Trades for the sweet tooth: Sugar.
Sugar is not a commodity one would directly associate with financial markets, but in fact, this market has a lot of untapped potential. This article reviews in brief the specifics of sugar trading.
The sugar market encompasses all edible carbohydrates, including fructose, lactose, sucrose, etc. The raw material involved in their production is sugar beet for moderate climates and sugar cane in warmer regions of the planet, which is harvested and processed to manufacture the end products. Sugar commodities have their own ticker symbol and are traded just like any other commodities on the market.
The sugar market is constantly expanding, so sugar commodities make a good addition to any diversified portfolio.

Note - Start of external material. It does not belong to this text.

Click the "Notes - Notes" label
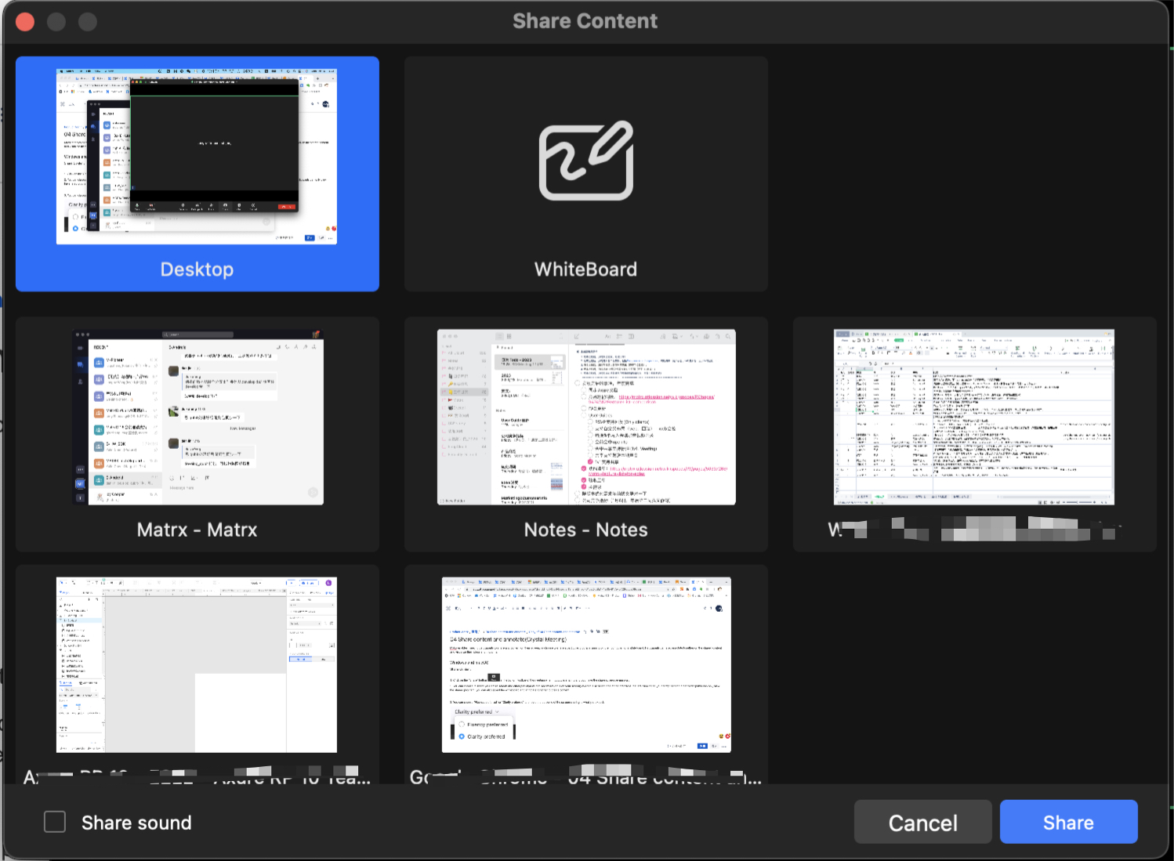Image resolution: width=1174 pixels, height=861 pixels. 585,530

As any other market, some fluctuations are inevitable, but demand is relatively high and stable, with a growing trend. After all, demand for sugary snacks, chocolate delicacies, and soft drinks is not going anywhere.
How sugar prices are formed
As with any commodity, supply and demand play a significant role. Weather and diseases affect sugar crops causing variations in available quantities from one year to another. Supply also depends on local climate and soil quality in different regions, unusual weather, and natural disasters, insect patterns, and other factors.

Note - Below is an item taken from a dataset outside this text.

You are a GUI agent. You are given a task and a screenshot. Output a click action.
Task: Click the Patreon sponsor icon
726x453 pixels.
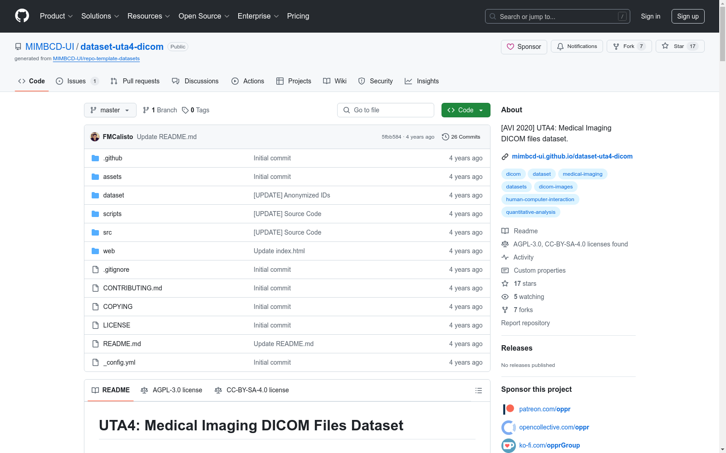[508, 409]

Demand for sugar is formed mostly by the food industry, but also by the ethanol production sector. Brazil is presently the largest producer of ethanol, which has recently enjoyed increased interest as a potential sustainable alternative to fossil fuels. For traders focusing on “green” markets, this can be a good area to pay attention to. Another simple way to predict market dynamics is to track food industry trends in large consumer countries around the world.
Sugar trading also offers attractive futures options. As sustainable fuels gain new ground and with growing demand for food worldwide, sugar trading promises steady growth and relative stability as part of a balanced portfolio.